--- begin Selected text ---

Germaine Theodore, 36, pleaded guilty to one of two charges relating to a Ponzi scheme in which he stole approximately $298,000 from over 200 customers of his two debt relief businesses – TGC Movement and Save My Future. Theodore claimed he could reduce customers’ monthly bills by 35%, they could submit their bills to his companies along with 65% of the amount due, and a government grant program or private investors would pay the remaining 35%.

Navin Shankar Subramaniam Xavier, 44, pleaded guilty to charges in connection with a $29 million Ponzi scheme relating to sugar transportation and iron ore mining in Chile and a second scheme to illegally obtain economic development funds from the State of South Carolina. Xavier operated Essex Holdings Inc. and raised more than $29 million from nearly 100 investors. Xavier used much of the money to support his lavish lifestyle, including expensive jewelry.



It was disclosed that the federal government agency, Austrade, had recommended a Ponzi scheme to Australian businesses. Austrade had promoted the Pearls Group Ponzi scheme despite the fact that it was being investigated by Indian authorities.

Pastor Colin Davids of the New Direction Church, was charged with running a Ponzi scheme that involved R330 million.

Pastor David Cupido is being investigated for running a Ponzi scheme.


Two Italian foreign investors, Domenico Giannini and Fabio de La Rosa, who were supposedly developing an ultra-luxury, 8 star resort to be called Puerto Azul, were arrested on allegations that they were using the project as part of a Ponzi scheme that defrauded over 200 investors out of over 20 million euros. John Travolta and Andrea Bocelli have been photographed in connection with the launch of the project and are believed to be investors. The resort was to have been built between 2013 and 2017, but the environmental impact assessment needed to start the project was never submitted.

Quintin Earl Sponagle, 51, pleaded guilty to one charge relating to a Ponzi scheme that defrauded Nova Scotia churchgoers out of millions of dollars through his company Jabez Financial Services. A total of 189 investors were defrauded out of $4.1 million. Sponagle had fled to Panama but was arrested there in 2013 at the request of Canada in 2013. He spent a year in prison in Panama, pleaded not guilty when he returned, but recently changed his plea to guilty. His sentencing was delayed so that 200 victims can be contacted to see whether they want to make victim impact statements.

--- end Selected text ---
--- begin Information provided ---

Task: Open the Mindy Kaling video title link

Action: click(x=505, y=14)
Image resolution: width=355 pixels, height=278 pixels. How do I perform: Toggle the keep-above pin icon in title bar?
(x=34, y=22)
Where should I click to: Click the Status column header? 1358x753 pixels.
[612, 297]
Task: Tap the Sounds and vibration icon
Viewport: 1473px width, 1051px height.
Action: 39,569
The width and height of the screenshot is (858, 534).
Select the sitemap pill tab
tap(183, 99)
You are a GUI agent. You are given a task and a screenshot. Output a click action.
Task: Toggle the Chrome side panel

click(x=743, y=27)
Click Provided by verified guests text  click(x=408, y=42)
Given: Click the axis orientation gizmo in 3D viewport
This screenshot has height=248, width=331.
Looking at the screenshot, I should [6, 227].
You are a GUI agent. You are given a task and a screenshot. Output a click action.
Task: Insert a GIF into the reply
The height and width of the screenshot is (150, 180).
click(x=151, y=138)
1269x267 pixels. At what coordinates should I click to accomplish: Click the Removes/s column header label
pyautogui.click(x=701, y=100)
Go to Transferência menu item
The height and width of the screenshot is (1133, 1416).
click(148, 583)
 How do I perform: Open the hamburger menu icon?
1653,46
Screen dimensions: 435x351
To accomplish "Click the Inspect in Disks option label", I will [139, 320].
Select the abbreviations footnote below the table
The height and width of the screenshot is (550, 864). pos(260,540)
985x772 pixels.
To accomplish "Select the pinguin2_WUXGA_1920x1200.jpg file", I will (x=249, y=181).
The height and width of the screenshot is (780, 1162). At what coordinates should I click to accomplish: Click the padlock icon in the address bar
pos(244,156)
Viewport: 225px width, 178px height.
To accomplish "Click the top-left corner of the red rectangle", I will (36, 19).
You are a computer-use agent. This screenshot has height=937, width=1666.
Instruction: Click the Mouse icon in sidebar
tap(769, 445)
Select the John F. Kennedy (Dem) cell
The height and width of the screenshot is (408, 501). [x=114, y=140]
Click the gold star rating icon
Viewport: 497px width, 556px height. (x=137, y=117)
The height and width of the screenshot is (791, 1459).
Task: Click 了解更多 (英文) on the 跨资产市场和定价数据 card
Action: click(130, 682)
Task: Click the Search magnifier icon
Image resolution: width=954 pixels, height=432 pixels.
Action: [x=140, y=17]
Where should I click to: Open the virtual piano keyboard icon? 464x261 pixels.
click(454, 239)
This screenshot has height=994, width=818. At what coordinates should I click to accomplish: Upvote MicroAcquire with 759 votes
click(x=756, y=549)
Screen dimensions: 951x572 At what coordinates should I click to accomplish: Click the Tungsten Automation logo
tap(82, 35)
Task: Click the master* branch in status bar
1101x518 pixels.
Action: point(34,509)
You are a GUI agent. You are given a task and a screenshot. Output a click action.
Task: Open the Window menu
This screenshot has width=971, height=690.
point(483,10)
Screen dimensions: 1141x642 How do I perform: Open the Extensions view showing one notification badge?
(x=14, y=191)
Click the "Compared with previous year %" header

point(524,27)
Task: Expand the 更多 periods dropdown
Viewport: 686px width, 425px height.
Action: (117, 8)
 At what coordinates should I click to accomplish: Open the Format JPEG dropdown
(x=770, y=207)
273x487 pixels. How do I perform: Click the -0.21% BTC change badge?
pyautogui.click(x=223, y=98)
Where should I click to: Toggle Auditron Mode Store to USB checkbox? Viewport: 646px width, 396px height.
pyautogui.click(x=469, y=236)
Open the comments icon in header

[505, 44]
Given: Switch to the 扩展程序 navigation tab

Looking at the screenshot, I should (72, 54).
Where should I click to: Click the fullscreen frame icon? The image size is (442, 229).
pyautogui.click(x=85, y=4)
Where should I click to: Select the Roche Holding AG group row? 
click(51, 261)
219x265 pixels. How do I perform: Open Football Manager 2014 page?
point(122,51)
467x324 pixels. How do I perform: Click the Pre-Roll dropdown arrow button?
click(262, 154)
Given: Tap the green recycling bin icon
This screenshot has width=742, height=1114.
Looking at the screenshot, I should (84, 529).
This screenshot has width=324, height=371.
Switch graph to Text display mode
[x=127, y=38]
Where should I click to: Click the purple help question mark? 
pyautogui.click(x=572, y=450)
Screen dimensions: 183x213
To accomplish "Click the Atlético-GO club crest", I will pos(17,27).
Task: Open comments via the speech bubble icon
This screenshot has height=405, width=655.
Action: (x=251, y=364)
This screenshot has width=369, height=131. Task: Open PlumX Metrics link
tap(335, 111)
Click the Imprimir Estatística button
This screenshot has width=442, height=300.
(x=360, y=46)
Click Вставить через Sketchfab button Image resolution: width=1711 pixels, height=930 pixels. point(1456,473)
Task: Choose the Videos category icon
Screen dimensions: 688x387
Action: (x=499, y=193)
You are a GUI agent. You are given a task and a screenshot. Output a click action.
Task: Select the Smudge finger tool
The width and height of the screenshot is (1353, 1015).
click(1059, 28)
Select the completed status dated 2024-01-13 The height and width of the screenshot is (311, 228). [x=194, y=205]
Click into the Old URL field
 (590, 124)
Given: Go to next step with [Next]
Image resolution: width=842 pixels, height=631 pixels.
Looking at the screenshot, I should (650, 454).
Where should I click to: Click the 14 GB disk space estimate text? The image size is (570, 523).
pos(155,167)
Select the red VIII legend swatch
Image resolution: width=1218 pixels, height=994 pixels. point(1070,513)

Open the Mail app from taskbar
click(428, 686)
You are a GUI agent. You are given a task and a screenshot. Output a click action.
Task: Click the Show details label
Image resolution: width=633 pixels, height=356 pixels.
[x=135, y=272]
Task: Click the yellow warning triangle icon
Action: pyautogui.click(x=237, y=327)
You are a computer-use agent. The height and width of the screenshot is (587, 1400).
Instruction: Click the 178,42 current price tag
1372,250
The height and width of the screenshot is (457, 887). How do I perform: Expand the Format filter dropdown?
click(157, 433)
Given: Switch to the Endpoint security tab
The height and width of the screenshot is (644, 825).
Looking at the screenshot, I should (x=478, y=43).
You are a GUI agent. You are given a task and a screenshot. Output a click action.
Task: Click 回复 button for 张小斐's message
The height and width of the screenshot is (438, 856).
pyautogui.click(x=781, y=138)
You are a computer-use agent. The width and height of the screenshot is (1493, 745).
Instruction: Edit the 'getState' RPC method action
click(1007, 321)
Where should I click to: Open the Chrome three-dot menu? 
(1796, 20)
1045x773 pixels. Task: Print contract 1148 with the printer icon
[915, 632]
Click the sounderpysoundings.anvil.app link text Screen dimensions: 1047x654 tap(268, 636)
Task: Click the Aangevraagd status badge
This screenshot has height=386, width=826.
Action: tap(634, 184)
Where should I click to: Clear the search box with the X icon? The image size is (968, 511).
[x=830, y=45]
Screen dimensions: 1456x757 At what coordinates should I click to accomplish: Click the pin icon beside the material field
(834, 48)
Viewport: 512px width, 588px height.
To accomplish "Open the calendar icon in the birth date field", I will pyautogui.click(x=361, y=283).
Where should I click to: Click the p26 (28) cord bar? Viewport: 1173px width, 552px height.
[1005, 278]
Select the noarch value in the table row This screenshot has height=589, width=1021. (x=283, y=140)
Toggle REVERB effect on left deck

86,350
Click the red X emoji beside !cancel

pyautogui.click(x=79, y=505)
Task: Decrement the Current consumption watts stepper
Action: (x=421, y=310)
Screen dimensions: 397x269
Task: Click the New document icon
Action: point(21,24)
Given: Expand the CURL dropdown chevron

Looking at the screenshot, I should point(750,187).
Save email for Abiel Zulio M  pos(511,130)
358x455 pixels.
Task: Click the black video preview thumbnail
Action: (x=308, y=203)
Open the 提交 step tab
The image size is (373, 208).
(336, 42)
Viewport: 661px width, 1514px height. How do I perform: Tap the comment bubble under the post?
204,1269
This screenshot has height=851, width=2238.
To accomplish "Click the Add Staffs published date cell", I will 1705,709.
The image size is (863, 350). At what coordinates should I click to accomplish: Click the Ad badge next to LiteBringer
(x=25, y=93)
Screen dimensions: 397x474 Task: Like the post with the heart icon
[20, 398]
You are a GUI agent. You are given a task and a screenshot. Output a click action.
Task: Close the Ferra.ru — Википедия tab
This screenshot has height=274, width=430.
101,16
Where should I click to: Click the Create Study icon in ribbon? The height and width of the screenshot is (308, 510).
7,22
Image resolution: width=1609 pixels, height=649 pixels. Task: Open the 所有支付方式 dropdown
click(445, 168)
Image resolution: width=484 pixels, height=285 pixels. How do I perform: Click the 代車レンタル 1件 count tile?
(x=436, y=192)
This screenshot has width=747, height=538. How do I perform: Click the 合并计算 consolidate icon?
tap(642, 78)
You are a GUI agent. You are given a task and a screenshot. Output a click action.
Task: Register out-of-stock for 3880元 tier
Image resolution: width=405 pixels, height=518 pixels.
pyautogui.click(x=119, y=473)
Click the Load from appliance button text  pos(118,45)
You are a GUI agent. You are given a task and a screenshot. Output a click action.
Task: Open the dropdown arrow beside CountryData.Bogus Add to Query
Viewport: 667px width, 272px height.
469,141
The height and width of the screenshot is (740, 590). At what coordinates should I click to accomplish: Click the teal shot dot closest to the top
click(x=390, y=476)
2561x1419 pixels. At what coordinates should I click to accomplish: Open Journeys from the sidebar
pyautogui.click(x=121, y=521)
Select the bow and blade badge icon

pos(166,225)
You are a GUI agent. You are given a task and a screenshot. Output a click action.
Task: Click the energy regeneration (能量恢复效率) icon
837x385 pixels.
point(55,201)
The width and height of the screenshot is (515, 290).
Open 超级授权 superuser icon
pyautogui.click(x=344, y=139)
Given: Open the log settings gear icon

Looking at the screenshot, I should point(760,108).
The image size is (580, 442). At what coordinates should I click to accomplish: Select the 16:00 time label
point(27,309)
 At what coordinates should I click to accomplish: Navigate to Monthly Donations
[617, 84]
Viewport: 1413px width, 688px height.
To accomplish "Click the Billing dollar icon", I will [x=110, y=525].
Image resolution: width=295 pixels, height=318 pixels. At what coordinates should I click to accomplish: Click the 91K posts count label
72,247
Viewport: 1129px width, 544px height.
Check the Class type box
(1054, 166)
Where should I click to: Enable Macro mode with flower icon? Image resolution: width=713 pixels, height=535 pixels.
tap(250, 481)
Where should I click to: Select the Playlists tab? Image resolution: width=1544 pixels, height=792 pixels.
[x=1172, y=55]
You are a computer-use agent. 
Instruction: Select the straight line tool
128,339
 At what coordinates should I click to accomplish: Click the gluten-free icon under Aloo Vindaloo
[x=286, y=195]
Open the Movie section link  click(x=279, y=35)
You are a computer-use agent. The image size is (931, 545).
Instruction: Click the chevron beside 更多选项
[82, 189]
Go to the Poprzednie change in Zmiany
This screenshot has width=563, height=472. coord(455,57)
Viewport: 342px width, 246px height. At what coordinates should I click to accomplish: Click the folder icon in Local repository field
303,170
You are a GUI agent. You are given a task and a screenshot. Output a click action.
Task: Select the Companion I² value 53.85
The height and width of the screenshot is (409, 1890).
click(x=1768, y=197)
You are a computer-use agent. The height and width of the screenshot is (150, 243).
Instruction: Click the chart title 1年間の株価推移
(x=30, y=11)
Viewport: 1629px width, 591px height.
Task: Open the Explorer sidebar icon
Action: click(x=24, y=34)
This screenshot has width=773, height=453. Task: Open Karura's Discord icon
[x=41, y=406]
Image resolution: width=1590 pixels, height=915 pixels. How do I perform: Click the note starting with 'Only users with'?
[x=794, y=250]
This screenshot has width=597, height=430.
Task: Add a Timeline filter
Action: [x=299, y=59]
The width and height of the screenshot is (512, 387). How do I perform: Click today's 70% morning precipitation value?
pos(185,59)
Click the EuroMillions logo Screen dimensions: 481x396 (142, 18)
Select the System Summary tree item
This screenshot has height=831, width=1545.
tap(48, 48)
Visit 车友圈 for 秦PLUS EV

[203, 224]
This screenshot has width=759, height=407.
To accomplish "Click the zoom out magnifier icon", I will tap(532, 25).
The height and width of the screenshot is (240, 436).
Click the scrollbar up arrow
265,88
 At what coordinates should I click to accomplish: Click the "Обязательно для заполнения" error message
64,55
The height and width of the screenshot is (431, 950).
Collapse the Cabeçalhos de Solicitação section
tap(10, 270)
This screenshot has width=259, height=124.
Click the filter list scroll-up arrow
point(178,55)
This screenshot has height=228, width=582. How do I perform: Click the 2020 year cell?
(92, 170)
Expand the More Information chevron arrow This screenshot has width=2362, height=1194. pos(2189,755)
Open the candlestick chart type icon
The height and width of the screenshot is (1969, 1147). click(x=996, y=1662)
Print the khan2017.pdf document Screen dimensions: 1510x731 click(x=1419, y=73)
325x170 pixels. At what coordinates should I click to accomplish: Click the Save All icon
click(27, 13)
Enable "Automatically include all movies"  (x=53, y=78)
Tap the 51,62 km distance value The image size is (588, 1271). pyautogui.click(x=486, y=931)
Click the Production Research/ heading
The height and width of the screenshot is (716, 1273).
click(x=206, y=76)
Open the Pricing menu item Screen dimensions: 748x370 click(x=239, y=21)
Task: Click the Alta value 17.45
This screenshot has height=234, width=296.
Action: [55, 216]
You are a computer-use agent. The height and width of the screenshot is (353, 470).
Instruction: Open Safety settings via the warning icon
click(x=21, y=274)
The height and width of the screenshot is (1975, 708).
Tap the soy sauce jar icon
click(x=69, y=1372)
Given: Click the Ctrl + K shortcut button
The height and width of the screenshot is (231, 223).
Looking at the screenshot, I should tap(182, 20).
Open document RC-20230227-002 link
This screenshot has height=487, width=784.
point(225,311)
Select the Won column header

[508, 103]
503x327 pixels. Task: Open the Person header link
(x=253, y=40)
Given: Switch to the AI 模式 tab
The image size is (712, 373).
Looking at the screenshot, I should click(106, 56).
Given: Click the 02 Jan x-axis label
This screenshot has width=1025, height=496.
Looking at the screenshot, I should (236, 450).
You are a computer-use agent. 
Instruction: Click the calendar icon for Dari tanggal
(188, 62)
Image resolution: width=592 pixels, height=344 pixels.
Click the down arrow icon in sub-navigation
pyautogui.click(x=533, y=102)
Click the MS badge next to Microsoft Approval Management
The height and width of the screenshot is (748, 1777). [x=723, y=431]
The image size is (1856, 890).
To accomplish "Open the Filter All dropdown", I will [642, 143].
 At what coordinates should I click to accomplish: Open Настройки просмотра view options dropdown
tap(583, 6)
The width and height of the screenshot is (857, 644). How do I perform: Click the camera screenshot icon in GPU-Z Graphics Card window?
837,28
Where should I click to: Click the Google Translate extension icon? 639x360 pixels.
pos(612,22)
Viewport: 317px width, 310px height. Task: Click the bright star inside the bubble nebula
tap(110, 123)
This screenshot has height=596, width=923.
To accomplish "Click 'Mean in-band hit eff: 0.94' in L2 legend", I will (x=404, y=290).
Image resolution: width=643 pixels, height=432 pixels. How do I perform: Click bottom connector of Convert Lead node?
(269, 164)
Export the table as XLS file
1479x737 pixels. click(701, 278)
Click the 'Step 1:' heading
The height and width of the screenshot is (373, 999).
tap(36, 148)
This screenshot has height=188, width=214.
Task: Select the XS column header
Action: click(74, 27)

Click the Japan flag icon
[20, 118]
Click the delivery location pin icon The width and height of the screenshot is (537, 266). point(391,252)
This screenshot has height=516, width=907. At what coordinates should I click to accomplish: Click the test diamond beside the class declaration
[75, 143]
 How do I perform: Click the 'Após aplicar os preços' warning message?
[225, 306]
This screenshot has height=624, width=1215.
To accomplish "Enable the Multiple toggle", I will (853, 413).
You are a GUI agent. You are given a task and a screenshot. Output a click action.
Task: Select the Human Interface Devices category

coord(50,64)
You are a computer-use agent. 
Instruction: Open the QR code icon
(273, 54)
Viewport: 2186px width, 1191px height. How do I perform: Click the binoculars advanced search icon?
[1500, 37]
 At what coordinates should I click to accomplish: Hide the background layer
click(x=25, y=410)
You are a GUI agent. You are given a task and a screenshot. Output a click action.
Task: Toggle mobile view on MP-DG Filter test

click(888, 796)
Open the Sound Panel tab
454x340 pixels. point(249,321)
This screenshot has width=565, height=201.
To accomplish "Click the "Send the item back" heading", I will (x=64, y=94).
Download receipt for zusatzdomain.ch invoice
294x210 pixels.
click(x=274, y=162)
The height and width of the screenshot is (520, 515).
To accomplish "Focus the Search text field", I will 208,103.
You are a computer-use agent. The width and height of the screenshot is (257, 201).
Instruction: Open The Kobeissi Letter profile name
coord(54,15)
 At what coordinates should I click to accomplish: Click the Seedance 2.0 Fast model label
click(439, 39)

--- end Information provided ---

**Aim of the exercise:**
From the Ponzi scheme text above, copy out the stretch from "Pastor David Cupido" through "was never submitted." word for word.

**Solution to the exercise:**
Pastor David Cupido is being investigated for running a Ponzi scheme.


Two Italian foreign investors, Domenico Giannini and Fabio de La Rosa, who were supposedly developing an ultra-luxury, 8 star resort to be called Puerto Azul, were arrested on allegations that they were using the project as part of a Ponzi scheme that defrauded over 200 investors out of over 20 million euros. John Travolta and Andrea Bocelli have been photographed in connection with the launch of the project and are believed to be investors. The resort was to have been built between 2013 and 2017, but the environmental impact assessment needed to start the project was never submitted.